DIRECTIONS: Reproduce every one of the items below verbatim, keeping each line unchanged.

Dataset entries
%%

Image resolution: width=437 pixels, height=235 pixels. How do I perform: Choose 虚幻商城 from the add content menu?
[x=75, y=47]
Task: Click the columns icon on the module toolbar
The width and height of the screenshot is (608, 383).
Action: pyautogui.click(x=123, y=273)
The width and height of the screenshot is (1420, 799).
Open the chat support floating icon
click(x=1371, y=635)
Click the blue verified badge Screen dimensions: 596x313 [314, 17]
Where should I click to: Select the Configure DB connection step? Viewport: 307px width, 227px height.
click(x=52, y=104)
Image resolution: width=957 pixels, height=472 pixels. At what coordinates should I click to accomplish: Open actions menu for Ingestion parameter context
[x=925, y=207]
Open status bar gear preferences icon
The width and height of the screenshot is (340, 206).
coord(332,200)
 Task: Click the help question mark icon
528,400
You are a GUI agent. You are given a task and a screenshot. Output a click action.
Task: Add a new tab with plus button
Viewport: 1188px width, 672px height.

%%

COMPLETE OUTPUT:
Image resolution: width=437 pixels, height=235 pixels. How do I perform: Choose 虚幻商城 from the add content menu?
[x=75, y=47]
Task: Click the columns icon on the module toolbar
The width and height of the screenshot is (608, 383).
Action: pyautogui.click(x=123, y=273)
The width and height of the screenshot is (1420, 799).
Open the chat support floating icon
click(x=1371, y=635)
Click the blue verified badge Screen dimensions: 596x313 [314, 17]
Where should I click to: Select the Configure DB connection step? Viewport: 307px width, 227px height.
click(x=52, y=104)
Image resolution: width=957 pixels, height=472 pixels. At what coordinates should I click to accomplish: Open actions menu for Ingestion parameter context
[x=925, y=207]
Open status bar gear preferences icon
The width and height of the screenshot is (340, 206).
coord(332,200)
 Task: Click the help question mark icon
528,400
You are a GUI agent. You are given a task and a screenshot. Output a click action.
Task: Add a new tab with plus button
Viewport: 1188px width, 672px height.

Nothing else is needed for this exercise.